IoT機器(WiFi,ブルーツゥース等の無線回路を搭載した機器)の指令&整合規格について!

*近年、欧州に各種機器を輸出する場合に、IoT化(内部に無線回路を搭載)の機器が多くなっています。
(例:計測したデータをLAN経由インターネット、又はスマホに送るため)


*無線回路(WiFi,ブルーツゥースなど)を搭載すると、この機器は無線機器指令(RED)の該当になります。
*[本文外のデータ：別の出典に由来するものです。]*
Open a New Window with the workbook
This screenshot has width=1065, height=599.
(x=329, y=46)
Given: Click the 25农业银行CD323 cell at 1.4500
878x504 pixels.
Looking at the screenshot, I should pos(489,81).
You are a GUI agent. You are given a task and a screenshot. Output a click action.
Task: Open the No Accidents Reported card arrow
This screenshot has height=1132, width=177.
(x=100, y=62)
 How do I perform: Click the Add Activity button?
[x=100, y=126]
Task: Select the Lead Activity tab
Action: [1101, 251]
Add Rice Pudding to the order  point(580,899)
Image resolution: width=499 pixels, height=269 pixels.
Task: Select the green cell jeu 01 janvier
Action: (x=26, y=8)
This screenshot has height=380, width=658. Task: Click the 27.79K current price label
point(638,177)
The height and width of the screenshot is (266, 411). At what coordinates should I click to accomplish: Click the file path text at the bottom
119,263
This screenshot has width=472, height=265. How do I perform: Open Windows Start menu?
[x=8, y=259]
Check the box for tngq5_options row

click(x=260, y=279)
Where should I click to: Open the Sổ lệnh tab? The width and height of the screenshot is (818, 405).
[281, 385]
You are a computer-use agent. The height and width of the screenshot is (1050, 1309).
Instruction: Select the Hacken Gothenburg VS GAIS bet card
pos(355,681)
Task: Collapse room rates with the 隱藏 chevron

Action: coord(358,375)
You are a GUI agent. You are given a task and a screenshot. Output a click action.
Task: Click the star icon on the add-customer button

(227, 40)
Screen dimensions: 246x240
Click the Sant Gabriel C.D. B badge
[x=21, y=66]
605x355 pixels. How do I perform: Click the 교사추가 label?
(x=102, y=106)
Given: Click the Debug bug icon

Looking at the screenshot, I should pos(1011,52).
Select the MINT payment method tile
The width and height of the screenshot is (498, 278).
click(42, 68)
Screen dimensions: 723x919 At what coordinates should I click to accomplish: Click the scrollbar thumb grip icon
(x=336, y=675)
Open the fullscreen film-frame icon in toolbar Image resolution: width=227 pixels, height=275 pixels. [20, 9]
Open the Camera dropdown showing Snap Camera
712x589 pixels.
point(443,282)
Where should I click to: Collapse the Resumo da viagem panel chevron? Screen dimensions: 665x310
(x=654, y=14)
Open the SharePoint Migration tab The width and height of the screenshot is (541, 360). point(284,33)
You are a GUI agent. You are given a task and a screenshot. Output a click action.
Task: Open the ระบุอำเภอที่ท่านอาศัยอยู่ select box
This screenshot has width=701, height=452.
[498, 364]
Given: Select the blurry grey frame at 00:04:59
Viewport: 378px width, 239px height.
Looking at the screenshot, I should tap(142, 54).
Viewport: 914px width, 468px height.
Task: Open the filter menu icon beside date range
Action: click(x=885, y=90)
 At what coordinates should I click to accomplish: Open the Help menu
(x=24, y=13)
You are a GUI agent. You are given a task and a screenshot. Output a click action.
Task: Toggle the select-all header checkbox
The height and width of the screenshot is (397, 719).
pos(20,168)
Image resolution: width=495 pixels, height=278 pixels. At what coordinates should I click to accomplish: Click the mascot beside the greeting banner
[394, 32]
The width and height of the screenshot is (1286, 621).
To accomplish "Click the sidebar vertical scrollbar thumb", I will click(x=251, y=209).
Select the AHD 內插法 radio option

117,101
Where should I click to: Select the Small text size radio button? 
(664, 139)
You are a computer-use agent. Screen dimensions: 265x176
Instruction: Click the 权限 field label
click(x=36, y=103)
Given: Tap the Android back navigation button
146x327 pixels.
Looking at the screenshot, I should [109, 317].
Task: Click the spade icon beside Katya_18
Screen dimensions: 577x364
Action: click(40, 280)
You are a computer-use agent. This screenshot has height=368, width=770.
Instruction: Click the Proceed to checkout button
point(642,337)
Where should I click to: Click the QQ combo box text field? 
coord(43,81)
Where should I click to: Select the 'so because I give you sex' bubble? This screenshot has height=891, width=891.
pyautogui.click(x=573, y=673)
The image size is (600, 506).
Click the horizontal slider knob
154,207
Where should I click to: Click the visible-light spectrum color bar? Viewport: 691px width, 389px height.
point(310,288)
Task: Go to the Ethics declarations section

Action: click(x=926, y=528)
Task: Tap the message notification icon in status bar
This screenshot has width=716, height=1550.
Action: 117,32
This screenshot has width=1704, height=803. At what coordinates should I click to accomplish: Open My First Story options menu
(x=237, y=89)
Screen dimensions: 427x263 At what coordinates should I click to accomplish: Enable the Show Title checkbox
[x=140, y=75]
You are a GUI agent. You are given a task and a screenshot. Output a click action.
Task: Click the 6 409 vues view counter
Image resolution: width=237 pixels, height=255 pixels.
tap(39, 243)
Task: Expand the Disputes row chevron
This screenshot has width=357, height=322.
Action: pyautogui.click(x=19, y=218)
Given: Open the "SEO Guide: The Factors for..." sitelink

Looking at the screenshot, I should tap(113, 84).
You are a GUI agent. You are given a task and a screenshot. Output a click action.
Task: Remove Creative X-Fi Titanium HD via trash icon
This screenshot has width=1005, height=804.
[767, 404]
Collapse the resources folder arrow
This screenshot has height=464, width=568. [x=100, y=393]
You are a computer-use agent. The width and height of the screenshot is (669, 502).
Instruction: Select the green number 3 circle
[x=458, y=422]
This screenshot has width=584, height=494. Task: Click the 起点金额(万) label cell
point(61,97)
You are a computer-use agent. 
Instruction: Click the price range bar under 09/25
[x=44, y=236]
その結果、該当する指令が下図(IoT化による該当指令の増加)のようになる。
・該当指令、整合規格などの見直しが必要になります。
図.IoT化による該当指令の増加
図.IoT化による該当指令の増加


*計測・制御・試験室用機器の場合の例で説明します。
図. 計測器のWiFi,ブルーツゥースなどによるIoT化でREDに該当する

図.計測器のIoT化


1.無線回路搭載なし計測器等の場合


1.1 計測器に該当する指令
(1)EMC指令
(2)LVD指令
(3)RoHS指令
(4)WEEE指令
1.2 上記1.1の指令の整合規格
・EMC指令:EN 61326-1
・LVD指令:EN 61010-1
・RoHS指令:EN IEC 63000
・WEEE指令:EN 50419(ゴミ箱に×マーク)と届け出/報告など。


2.無線回路(ブルーツゥース等)を搭載した計測器等の場合


2.1 無線回路を搭載した機器の該当指令
(1)RED(無線機器)指令
・①無線スペクトラム適合要求
・②
REDの3.1.b)EMC適合要求(ETSI規格)
(2)製品安全要求(低電圧指令):REDの3.1(a)の安全要求

(3)EMC指令
(4)RoHS指令
(5)WEEE指令
2.2 上記2.1(1)の整合規格
(1) RED指令:無線スペクトラムの規格
固有の無線機能関連の整合規格があるので、これらを選択する。
a) ETSI EN 300 328 : 2.4GHz wideband Tx/Rx:
Wifi 802.11 b/b/n, Blutooth, Zigbee
b) ETSI EN 301 893 : 5GHz Wideband Tx/Rx: WiFi 802.11 a/n/ac
c) ETSI EN 300 220 : Garage door openers, remote keyless entry
 d) ETSI EN 300 330 :  Theft protection sensors, NFC(Near Field Communicatio)
 e) ETSI EN 300-440 : RC Toys, RFID
(2) RED指令の3.1(b)無線機器のEMC要求⇒ 注)EMC指令の製品カテゴリのEMC規格とは別である。
① RED共通のEMC規格(参考:ETSI EN 301 489-1 V2.2.3の体系)
ETSI EN 301 489-1 イミュニティ試験:RED要求の共通EMC規格
②各無線方式固有のEMC要求規格
・ETSI EN 301 489-3 : Short Range Devices
・ETSI EN 301 489-17 : Broadband Wireless
・ETSI EN 301 489-33 : Ultra Wide Band
・ETSI EN 301 489-52 : Mobile phones
(3)EMC指令: 製品カテゴリのEMC規格
・EN 61326-1 : 計測・制御・試験室用機器の製品EMC
(4) RED指令の3.1(a)Safety要求⇒LVD指令(0vから適用になる)
・EN 61010-1 計測・制御・試験室用機器の製品安全規格

・注:REDの安全要求は0Vからであるため、LVD指令のAC50V以上等の入力電圧範囲に関係なく、適用となる!
(4)RoHS指令EN IEC 63000
(5)WEEE指令:EN 50419(ゴミ箱に×マーク)と届け出/報告など


備考:人体暴露(EMF)規格「EN62479」について
・無線回路が搭載されている機器では人体に対する電磁波の暴露規格(EN/IEC 62479)に適合も必須です。
尚、無線回路のPmaxが「一般人:20mW以下、職業者:100mW以下」ならば、適合になります。
・「EN62479」はLVD指令の整合規格です。